Find Australia’s largest dinosaurs in Eromanga, including ‘Cooper’ and ‘George’ who are of the top 10 largest in the world! The internationally recognised Eromanga Natural History Museum is a ‘must see’ on any Outback Queensland holiday. See the real bones of Australia’s largest dinosaurs, plus other massive 95 million year old Eromanga dinosaurs (there are lots of them) and the world’s largest marsupials and reptiles, the Eulo megafauna + much more. This regionally based museum has developed Australia’s most comprehensive dinosaur, megafauna and arid microfauna collection, all held in context. There are many programs and experiences on offer for you to participate in at the museum and you can even stay on site at the brand new Cooper’s Country Lodge (4 star equivalent).
It is easy to spend a day or more in and around Eromanga, visit the Living History Centre next to one of Australia’s iconic outback pubs, the Eromanga Royal Hotel est. 1885, Knoto-a-saurus and Opalopolis Park and enjoy a picnic near sand dunes or on the famous Kyabra waterhole.
Travel 106 kilometres east along the fully sealed Cooper Developmental Road (79A) to Quilpie, where a stay in Quilpie can be as busy or as relaxing as you wish. Picnic and fish at the Bulloo River or swim a few lazy laps of the pool. Enjoy the native bottlebrush trees and beautiful gardens around the district, and the stunning wildflowers (in season) throughout the surrounding countryside. When you are ready for action, spend the day fossicking for opals, climb Baldy Top Lookout to admire the spectacular sunset, visit the Opal Altar at St Finbarr’s Church or head to the Visitor Information Centre.

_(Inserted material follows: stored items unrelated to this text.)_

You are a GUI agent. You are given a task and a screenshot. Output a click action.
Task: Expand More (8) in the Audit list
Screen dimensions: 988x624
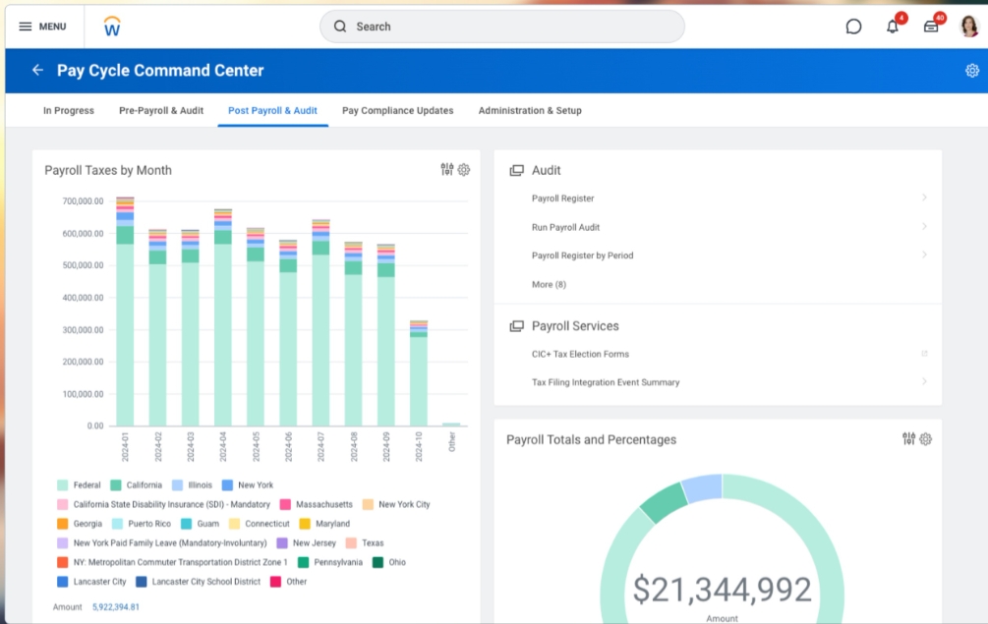click(549, 285)
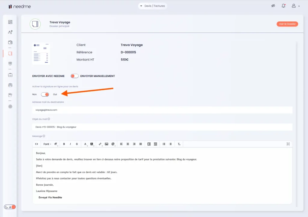
Task: Expand the message editor to fullscreen
Action: pyautogui.click(x=288, y=144)
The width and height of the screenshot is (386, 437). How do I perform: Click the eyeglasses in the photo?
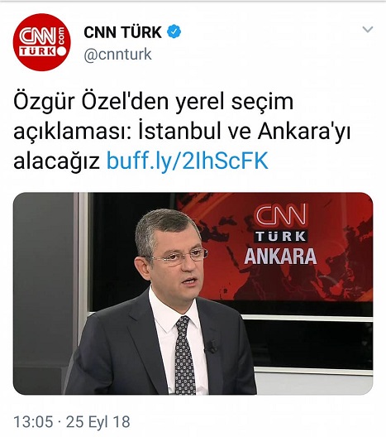coord(178,255)
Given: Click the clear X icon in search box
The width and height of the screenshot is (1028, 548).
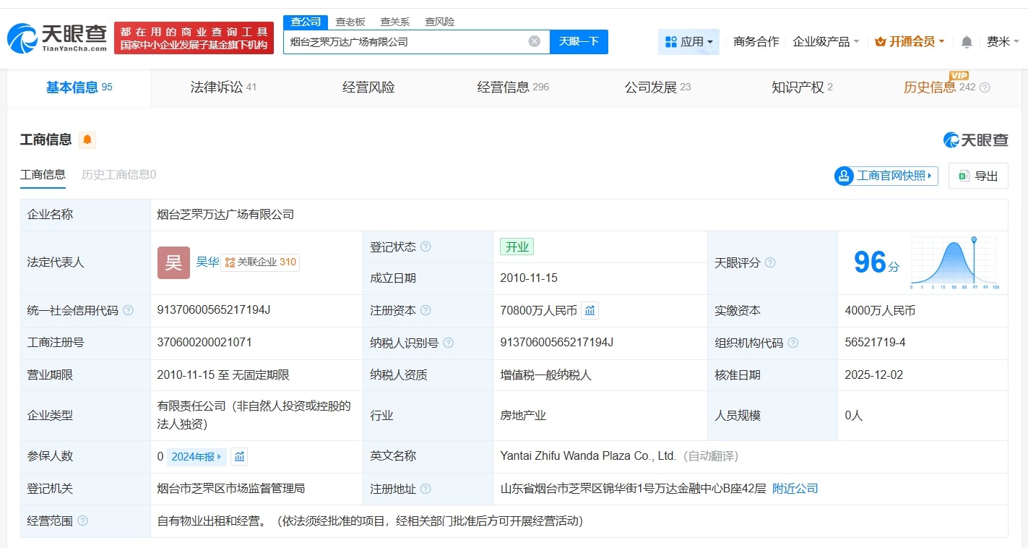Looking at the screenshot, I should pyautogui.click(x=534, y=41).
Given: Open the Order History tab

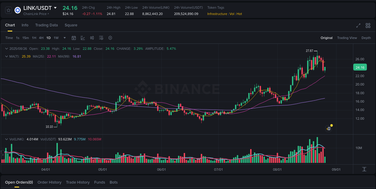Looking at the screenshot, I should coord(49,182).
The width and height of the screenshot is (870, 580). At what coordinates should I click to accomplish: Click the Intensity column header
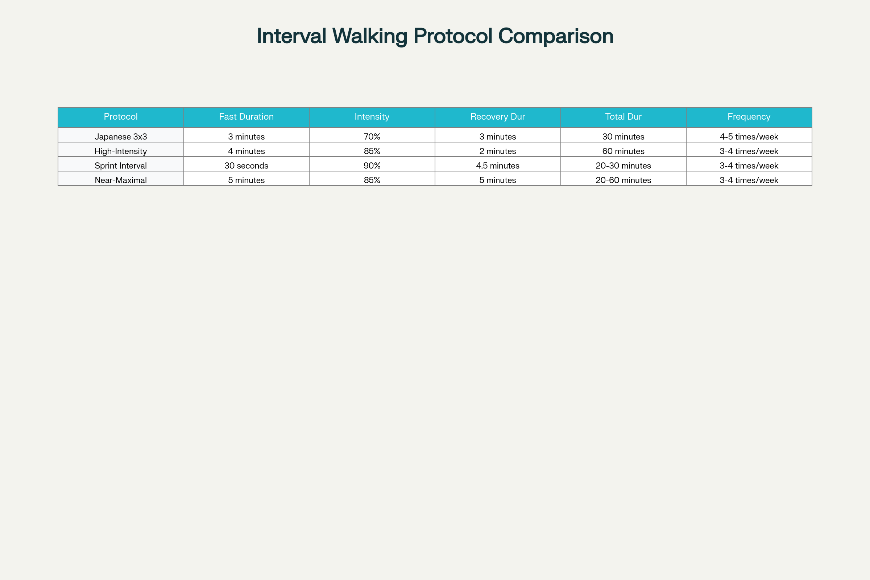[372, 117]
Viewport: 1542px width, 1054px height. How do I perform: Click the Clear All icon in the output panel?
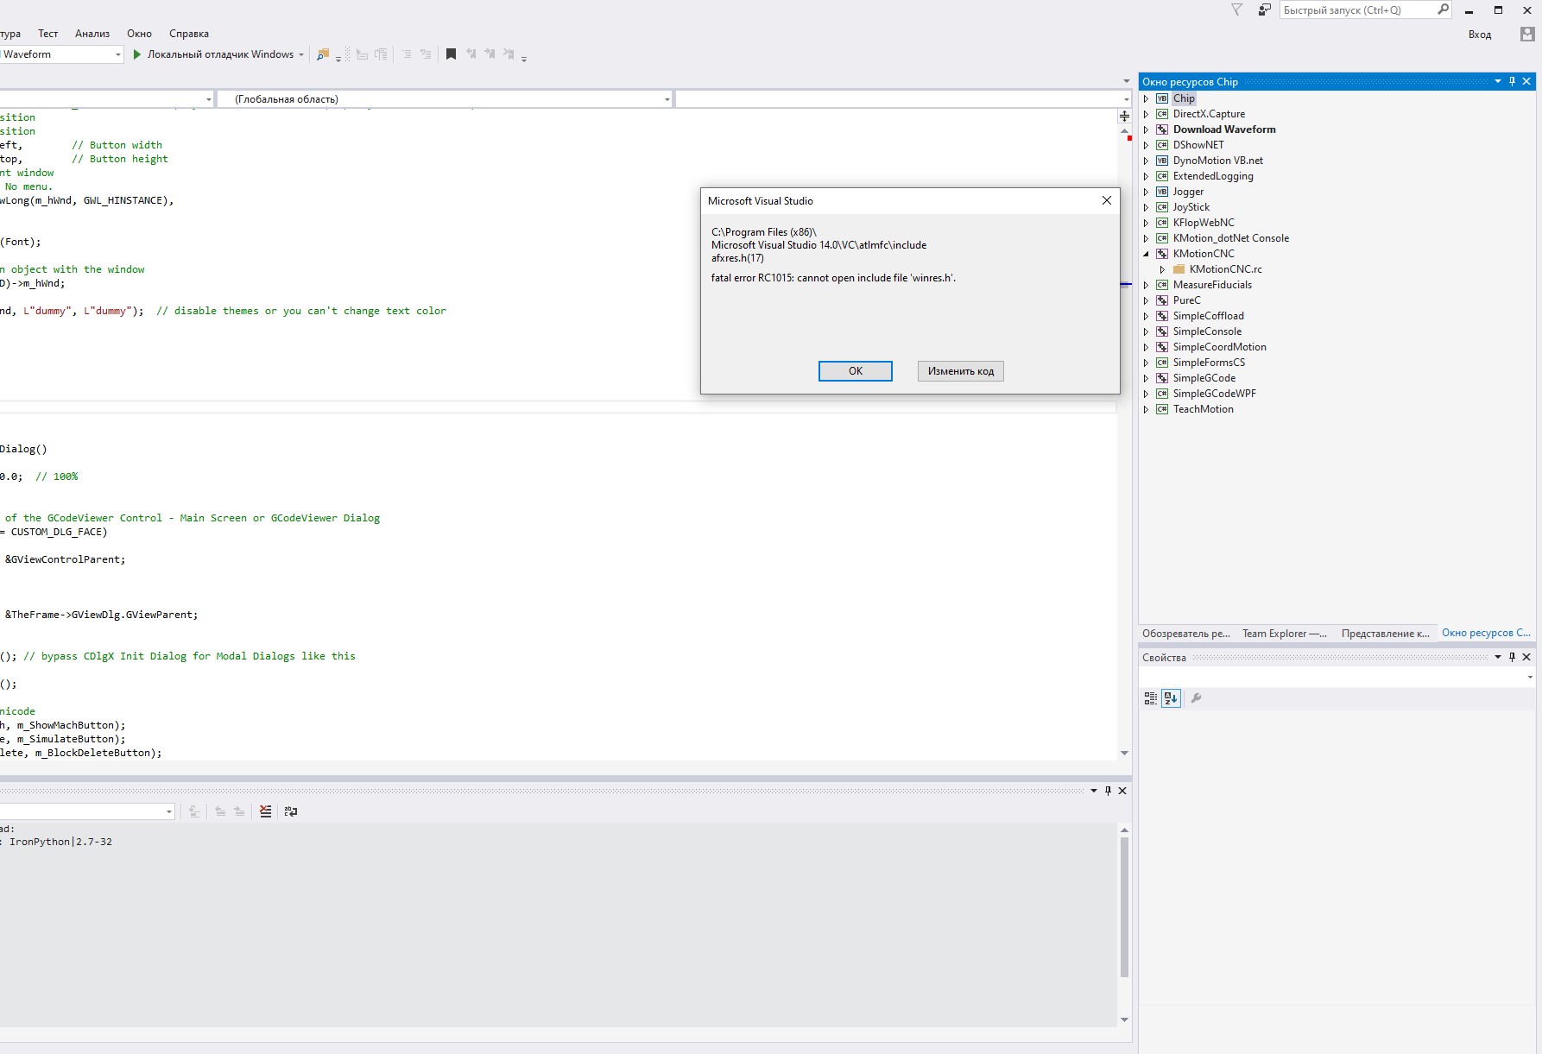[265, 811]
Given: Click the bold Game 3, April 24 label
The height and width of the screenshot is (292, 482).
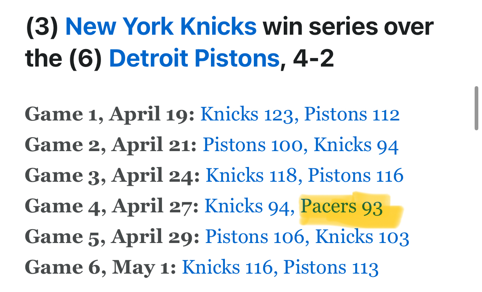Looking at the screenshot, I should pyautogui.click(x=112, y=176).
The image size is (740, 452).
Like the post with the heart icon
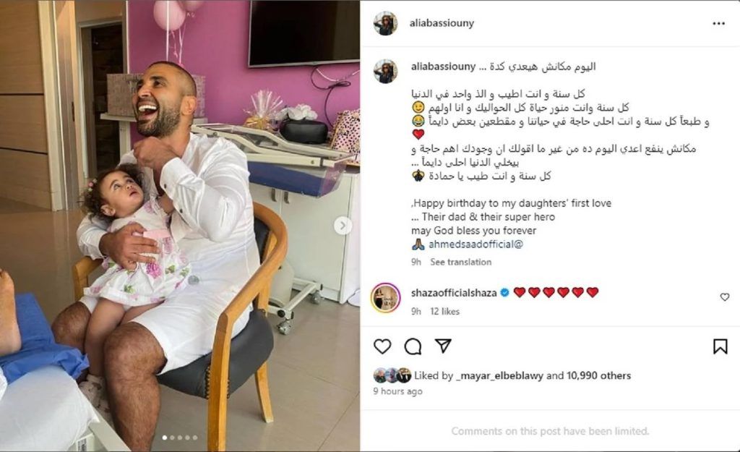pos(382,346)
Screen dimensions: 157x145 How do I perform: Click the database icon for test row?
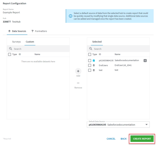click(x=94, y=70)
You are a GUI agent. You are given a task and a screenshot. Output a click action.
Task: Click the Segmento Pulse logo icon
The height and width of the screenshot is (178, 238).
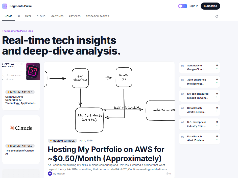pyautogui.click(x=5, y=6)

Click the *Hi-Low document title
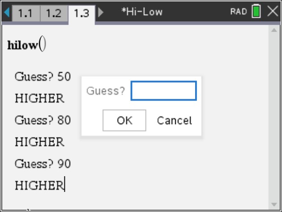click(x=142, y=12)
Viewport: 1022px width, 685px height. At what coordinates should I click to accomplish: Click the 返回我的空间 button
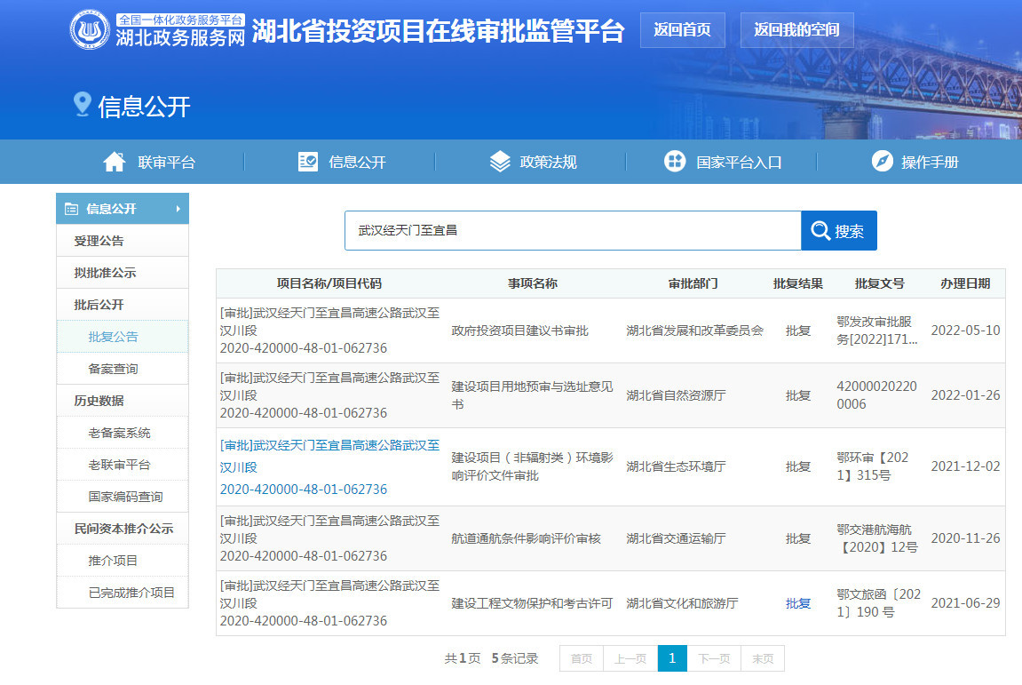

Head east along the Warrego Way to Charleville, passing through the towns of Cheepie and Cooladdi with the option of taking a turn off to Adavale along the journey. Charleville is the largest town in Queensland’s south west and is a hub for visitors and pastoralists alike. In the heart of ‘mulga country’, Charleville and surrounding pastoral properties are rich in history, flora and fauna. The Save the Bilby Fund, is worth a visit for an up close and personal experience with Australia’s most famous endangered marsupial. The Cosmos Centre provides an intimate look at our night sky, and with the outback’s low residual light, there’s no better place to do so. Visit the Charleville Bureau of Meteorology and find out how as you talk with a meteorologist and watch the release of a weather balloon. Take a look at the Vortex rainmaker guns at the Graham Andrews Parklands which hoped to bring rain to the region during drought. The Charleville Botanical Reserve showcases major vegetation types of the eastern mulga lands and while you’re there try spot a rare yellow-footed rock wallaby. At Queensland Parks and Wildlife Office you also have the opportunity to view yellow-footed rock wallabies.